It might be a distant parallel, but when visiting Mrs Gillings, who is on the sick list of our parish, she gave me a small pious work, The Letter from Heaven. The book is devoted to the work of Rebbe Nachman, a nineteen century Chasidic rabbi. I would like to see this brief account on personal prayer as insight into Eli’s relationship to the ark of the covenant.
‘I read in Hishtopchus HaNefesh that through prayer and conversation with the Lord, one can attain all that one needs in life, both materially and spiritually. The book shows that the main way to come close to the Blessed God is specifically through personal prayer and meditation. This technique is called hisbodedus (lit. ‘isolation’) which means to speak personally to God in one’s native tongue. Rebbe Nachman says that one who engages with sincerity in this practice, for at least an hour every day, will merit to speak words that literally have holy and prophetic spirit. Hisbodedus is a great virtue and a true and valid way to come close to God. Every person should set aside for himself a certain hour during the day for this practice.

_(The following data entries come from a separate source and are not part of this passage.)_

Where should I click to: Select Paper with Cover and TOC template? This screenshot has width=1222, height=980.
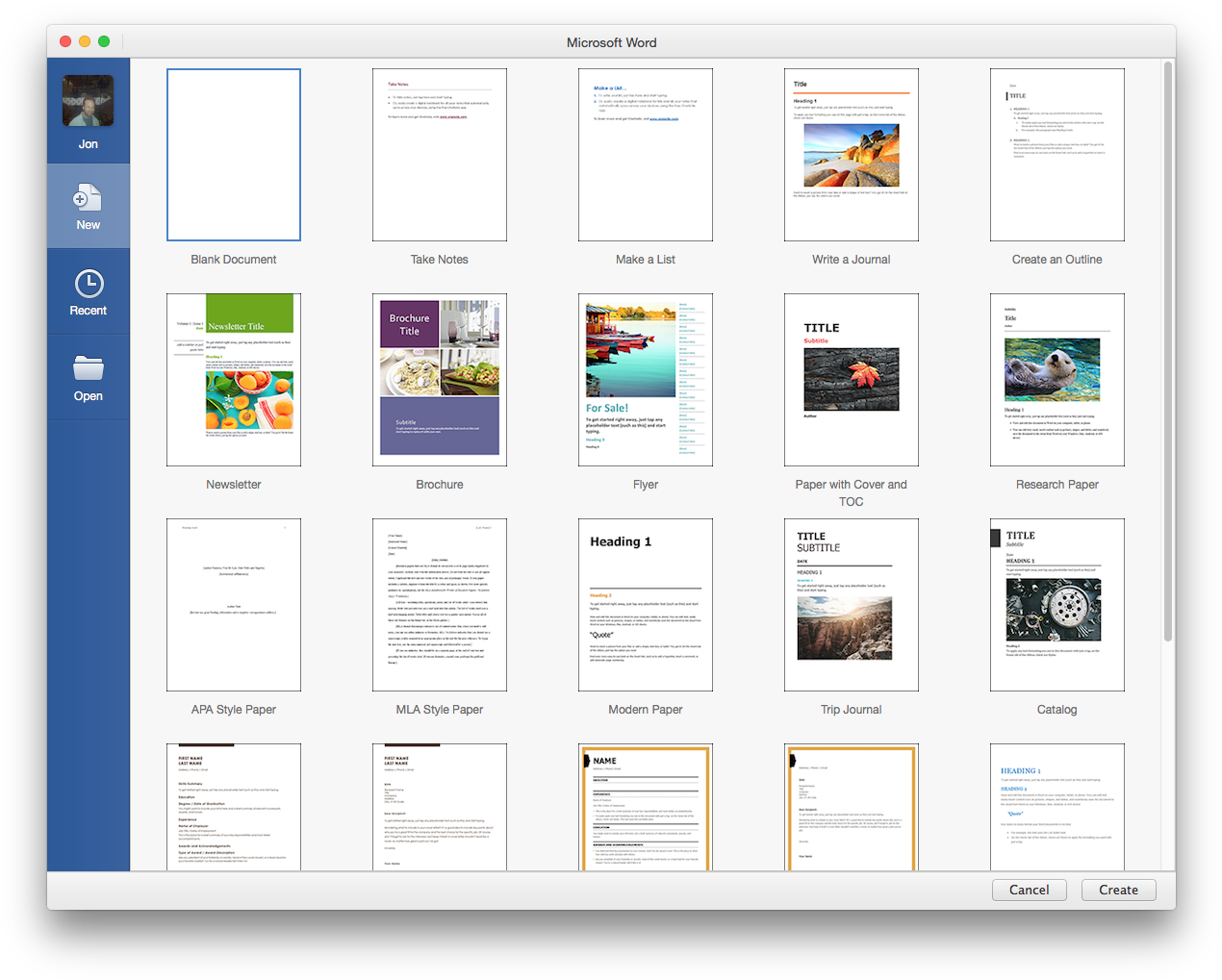click(x=852, y=380)
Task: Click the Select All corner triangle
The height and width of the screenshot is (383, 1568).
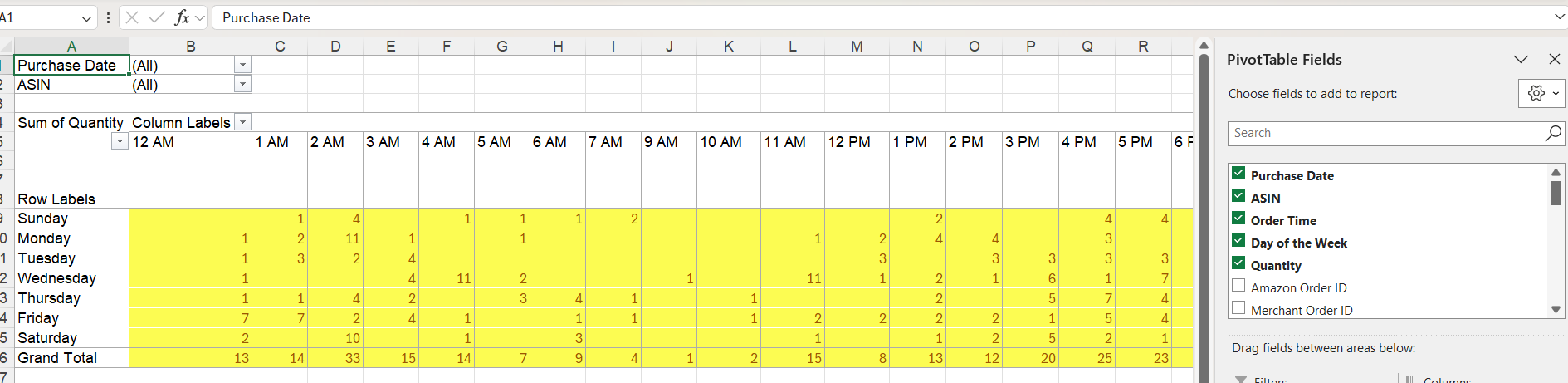Action: pyautogui.click(x=7, y=47)
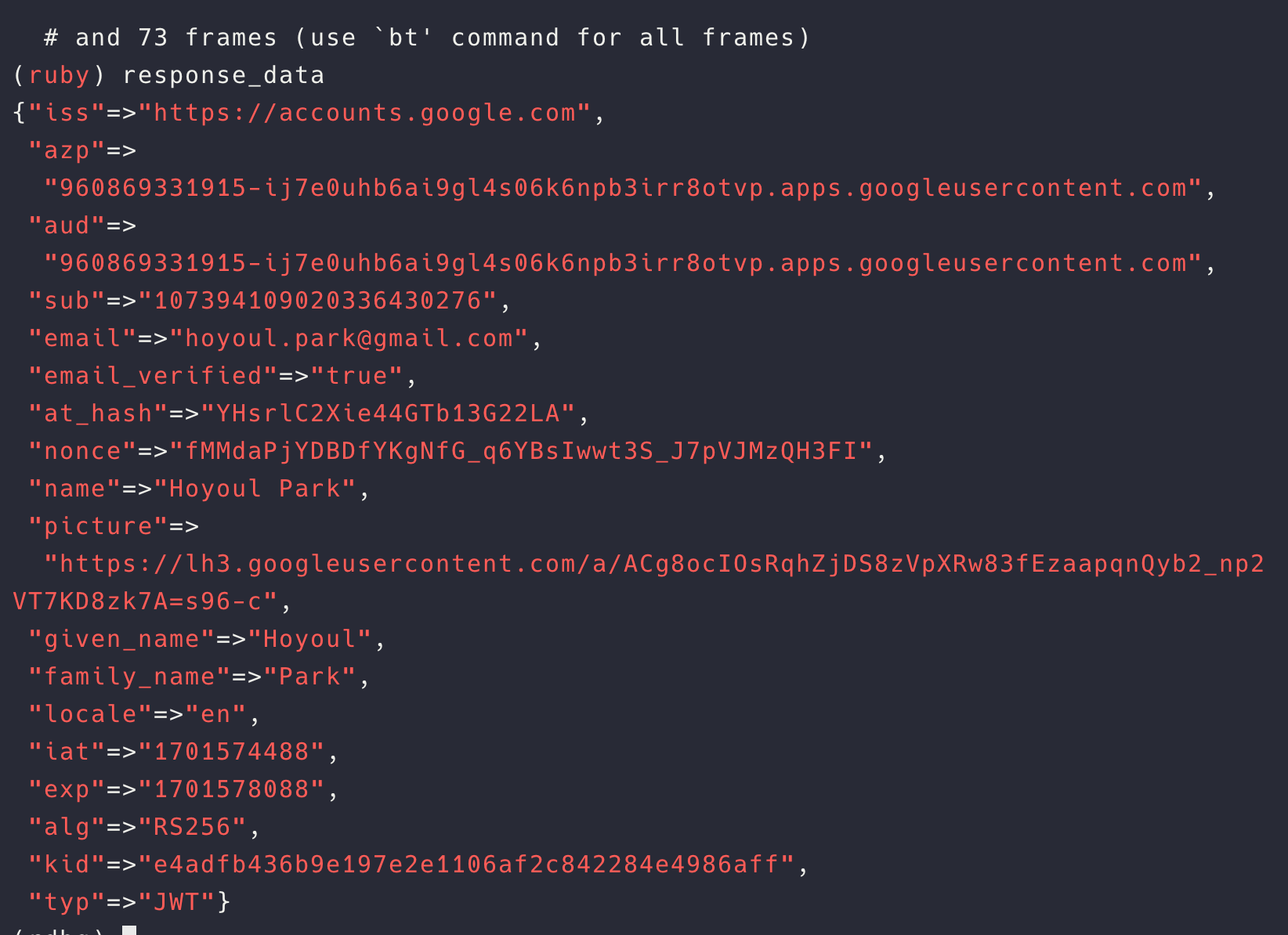Click the accounts.google.com issuer URL
The image size is (1288, 935).
[x=364, y=113]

During this time he should speak out his inner feelings to God in the language he normally uses for conversation. The reason for this is that it is easier to express oneself clearly in the language in which one normally speaks. A person should tell God everything in his heart. This includes regrets about and commitment to change past behaviour or attitudes and requests and supplications to God to merit to come close to Him. One who cannot find words to express himself to God should cry out and supplicate about his having become so estranged from God that he cannot find anything to say. He should plead for God’s mercy and grace that He should look favourably upon him/her and open up his mouth to speak his heart to God. Every person, according to the inward pain of his soul, which is so far removed from God, should express this pain… All of the great Jewish Tzaddikim achieved their spiritual excellence solely through this practice. Happy is the one who sets aside one hour each and every day for serious introspection and hisbodedus and the rest of the day he will spend in joy and happiness.’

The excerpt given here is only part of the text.